WHAT IS REQUIRED >> From the entries below, please output exactly the lines starting at the one containing "Instruction: Click the green 更新节点 button" and ending at the one containing "Image resolution: width=1487", both included.

== == ==

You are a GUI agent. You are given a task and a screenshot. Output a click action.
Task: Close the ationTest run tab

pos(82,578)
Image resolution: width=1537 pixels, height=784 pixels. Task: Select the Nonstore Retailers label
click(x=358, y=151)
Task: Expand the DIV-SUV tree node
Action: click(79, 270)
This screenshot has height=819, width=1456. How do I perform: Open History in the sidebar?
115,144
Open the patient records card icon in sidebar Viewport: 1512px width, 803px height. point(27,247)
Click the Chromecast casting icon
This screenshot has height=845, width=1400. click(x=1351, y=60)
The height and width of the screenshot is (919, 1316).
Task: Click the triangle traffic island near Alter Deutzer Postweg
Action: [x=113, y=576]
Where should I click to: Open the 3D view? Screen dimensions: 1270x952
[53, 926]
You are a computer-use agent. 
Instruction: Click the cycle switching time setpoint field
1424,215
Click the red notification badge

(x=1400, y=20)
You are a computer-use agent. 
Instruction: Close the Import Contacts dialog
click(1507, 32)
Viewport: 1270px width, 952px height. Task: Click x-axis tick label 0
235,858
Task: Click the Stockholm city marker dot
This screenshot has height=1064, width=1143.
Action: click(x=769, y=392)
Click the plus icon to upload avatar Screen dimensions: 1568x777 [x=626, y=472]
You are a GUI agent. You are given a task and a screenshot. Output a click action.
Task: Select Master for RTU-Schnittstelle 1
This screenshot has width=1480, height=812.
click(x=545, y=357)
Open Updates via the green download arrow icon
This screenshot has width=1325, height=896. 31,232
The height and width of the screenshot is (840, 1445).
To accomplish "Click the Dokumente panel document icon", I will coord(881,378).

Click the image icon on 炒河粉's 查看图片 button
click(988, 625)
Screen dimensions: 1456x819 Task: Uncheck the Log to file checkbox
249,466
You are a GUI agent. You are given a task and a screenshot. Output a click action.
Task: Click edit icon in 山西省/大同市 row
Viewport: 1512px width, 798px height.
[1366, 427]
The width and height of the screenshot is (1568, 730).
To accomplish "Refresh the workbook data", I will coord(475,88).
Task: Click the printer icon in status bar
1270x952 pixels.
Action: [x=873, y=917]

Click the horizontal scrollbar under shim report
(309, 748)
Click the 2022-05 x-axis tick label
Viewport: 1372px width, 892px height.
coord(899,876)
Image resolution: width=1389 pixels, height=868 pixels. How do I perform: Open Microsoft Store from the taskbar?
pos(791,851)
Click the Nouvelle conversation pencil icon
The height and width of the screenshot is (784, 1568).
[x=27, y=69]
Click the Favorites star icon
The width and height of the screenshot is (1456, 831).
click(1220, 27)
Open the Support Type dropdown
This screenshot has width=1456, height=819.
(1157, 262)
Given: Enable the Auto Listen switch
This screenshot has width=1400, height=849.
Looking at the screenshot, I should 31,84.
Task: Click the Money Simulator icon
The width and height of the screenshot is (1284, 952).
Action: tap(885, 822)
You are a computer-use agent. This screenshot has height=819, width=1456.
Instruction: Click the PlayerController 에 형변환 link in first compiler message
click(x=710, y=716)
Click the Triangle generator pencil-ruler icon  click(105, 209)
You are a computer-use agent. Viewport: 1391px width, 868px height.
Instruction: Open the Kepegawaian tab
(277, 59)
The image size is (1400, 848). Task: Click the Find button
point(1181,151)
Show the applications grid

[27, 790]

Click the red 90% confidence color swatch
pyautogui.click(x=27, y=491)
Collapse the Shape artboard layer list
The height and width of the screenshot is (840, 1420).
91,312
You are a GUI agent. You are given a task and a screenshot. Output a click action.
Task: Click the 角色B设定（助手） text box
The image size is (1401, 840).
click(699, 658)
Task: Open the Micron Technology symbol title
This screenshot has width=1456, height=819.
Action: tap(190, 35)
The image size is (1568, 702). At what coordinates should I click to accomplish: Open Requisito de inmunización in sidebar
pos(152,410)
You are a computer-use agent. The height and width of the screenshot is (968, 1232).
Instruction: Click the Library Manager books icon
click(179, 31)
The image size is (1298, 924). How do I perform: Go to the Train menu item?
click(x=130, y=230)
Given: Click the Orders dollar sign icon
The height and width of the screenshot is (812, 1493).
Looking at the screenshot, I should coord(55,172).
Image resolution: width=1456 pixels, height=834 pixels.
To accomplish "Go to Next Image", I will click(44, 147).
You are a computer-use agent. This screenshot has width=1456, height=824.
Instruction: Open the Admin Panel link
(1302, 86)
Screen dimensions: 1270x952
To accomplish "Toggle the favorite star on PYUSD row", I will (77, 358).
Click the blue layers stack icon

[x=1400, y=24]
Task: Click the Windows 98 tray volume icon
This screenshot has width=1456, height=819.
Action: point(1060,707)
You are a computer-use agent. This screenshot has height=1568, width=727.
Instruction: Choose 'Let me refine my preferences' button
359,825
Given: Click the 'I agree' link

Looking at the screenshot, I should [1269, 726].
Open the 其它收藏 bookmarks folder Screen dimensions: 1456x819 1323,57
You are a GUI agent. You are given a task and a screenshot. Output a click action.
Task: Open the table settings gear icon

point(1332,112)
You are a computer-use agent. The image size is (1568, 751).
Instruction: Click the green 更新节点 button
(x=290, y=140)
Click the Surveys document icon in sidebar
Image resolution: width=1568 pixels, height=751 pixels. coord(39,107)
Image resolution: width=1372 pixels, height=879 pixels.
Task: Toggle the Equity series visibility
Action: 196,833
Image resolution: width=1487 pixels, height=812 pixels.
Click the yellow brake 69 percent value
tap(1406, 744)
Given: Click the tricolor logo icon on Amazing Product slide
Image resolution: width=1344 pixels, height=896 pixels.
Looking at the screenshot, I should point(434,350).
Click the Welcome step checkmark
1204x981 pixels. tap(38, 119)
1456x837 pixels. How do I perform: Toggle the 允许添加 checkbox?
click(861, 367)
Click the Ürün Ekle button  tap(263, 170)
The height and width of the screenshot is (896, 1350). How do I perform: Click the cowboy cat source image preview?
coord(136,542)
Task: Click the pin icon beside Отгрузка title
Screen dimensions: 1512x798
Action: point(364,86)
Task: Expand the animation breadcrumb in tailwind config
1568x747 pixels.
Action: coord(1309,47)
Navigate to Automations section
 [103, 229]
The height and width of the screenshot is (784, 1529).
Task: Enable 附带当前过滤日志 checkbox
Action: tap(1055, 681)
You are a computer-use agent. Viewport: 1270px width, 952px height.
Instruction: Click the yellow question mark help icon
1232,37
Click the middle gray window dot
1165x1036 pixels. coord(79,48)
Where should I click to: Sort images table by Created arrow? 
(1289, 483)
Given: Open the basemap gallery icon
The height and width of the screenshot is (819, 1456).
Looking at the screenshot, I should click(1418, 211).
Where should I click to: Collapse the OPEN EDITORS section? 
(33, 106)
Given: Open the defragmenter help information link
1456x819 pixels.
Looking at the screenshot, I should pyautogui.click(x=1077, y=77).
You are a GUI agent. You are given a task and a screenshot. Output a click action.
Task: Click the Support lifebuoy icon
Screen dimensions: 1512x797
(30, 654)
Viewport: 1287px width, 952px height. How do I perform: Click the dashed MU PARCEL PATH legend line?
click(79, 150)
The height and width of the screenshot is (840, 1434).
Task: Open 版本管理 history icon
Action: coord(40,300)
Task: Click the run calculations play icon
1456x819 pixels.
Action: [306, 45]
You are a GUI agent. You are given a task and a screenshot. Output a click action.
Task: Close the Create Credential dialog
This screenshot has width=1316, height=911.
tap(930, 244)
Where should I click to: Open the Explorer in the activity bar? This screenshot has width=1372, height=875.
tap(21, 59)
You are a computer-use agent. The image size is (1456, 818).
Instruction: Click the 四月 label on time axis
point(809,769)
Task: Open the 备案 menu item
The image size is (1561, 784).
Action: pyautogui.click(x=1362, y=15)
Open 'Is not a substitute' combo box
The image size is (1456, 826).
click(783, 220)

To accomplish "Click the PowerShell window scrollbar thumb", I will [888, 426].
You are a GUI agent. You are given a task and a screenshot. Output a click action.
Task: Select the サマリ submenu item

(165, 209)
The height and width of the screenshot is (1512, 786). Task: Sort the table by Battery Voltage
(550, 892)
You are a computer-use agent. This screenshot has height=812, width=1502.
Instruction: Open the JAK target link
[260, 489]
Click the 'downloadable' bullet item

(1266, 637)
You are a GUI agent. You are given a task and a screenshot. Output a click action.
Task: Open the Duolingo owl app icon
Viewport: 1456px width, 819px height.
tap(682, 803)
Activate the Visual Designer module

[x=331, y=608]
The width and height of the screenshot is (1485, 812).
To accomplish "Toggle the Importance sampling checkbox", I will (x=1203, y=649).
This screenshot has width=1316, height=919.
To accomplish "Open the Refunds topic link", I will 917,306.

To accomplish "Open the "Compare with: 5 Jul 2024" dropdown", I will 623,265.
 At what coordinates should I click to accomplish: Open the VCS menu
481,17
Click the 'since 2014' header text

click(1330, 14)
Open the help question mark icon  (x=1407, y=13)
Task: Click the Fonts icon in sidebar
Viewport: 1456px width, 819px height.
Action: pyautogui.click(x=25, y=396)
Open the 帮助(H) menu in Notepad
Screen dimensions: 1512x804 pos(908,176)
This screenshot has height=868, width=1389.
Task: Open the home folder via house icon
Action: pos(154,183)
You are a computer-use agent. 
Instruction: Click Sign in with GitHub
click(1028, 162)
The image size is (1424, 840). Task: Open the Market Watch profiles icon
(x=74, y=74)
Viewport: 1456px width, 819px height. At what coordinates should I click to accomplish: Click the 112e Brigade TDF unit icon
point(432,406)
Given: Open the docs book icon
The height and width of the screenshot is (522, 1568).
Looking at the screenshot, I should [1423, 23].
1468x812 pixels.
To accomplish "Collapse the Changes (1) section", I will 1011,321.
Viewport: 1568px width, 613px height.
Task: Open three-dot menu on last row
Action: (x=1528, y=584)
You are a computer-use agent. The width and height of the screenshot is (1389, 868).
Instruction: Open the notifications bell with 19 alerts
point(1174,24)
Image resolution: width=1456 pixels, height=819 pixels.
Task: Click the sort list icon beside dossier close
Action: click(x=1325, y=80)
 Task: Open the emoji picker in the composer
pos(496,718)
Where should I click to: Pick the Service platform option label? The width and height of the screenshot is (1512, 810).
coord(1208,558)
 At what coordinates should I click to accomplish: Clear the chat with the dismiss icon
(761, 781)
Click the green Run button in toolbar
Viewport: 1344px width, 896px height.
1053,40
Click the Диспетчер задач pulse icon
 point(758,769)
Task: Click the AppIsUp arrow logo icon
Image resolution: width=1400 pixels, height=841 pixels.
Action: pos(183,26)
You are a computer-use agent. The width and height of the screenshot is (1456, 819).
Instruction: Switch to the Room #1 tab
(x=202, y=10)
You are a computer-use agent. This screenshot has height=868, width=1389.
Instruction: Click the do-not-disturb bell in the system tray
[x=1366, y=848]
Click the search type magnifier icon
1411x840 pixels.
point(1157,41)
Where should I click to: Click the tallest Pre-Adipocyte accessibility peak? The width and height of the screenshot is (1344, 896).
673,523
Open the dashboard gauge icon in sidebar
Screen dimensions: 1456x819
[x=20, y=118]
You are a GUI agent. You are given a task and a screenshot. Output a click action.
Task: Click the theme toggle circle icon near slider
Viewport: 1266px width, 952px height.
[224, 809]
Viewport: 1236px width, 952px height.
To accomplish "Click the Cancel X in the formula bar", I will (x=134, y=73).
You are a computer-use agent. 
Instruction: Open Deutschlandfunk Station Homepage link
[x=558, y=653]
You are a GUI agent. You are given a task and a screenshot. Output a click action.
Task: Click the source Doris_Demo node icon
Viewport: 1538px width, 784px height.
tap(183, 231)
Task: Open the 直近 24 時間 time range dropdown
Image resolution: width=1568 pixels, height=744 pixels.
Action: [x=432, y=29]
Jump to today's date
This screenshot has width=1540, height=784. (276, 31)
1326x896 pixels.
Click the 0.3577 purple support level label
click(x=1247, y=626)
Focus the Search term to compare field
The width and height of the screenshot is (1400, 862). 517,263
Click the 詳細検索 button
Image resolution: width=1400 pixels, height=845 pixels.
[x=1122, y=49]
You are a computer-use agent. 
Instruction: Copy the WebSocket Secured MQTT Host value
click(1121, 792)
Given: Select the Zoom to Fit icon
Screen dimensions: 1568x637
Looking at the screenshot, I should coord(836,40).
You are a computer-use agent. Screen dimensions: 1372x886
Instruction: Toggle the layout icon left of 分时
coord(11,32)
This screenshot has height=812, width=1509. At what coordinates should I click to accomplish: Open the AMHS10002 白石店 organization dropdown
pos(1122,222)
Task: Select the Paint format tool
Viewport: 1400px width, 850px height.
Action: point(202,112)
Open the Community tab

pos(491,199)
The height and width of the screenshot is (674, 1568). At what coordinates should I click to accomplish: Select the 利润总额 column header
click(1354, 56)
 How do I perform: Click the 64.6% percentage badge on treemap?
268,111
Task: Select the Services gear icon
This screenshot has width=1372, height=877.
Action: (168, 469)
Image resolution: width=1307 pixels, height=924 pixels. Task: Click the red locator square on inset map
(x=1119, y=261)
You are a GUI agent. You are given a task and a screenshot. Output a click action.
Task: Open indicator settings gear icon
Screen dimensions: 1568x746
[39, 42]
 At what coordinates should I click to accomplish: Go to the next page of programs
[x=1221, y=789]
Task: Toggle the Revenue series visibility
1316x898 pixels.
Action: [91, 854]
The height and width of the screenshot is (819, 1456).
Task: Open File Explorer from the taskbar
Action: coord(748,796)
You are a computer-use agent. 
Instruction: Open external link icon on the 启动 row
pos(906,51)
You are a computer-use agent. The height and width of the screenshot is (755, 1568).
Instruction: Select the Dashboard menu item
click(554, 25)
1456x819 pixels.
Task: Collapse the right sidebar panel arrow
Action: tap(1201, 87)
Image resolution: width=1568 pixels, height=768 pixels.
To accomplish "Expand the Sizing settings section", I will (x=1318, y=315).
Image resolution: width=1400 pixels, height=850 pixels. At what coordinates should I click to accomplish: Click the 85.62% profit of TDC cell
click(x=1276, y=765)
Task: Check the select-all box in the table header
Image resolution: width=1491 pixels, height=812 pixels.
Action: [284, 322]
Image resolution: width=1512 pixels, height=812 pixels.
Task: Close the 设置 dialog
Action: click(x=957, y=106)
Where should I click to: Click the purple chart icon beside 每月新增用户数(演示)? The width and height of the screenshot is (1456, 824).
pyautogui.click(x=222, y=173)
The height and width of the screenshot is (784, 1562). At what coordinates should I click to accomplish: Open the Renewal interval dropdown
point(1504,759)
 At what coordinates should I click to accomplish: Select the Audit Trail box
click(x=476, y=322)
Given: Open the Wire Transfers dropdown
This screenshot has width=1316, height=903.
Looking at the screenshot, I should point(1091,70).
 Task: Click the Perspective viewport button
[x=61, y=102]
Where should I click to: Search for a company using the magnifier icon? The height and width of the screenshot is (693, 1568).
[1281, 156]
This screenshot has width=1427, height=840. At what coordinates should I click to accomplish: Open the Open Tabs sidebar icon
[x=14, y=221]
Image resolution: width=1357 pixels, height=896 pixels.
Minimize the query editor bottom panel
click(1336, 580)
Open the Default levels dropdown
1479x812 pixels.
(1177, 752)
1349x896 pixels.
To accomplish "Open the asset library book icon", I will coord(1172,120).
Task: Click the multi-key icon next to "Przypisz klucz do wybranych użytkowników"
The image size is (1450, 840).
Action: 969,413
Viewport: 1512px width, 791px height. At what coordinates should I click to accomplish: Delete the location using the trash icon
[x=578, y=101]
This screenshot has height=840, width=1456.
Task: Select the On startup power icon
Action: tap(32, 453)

== == ==

RESPONSE TO THE TASK >>
Instruction: Click the green 更新节点 button
(x=290, y=140)
Click the Surveys document icon in sidebar
Image resolution: width=1568 pixels, height=751 pixels. coord(39,107)
Image resolution: width=1372 pixels, height=879 pixels.
Task: Toggle the Equity series visibility
Action: 196,833
Image resolution: width=1487 pixels, height=812 pixels.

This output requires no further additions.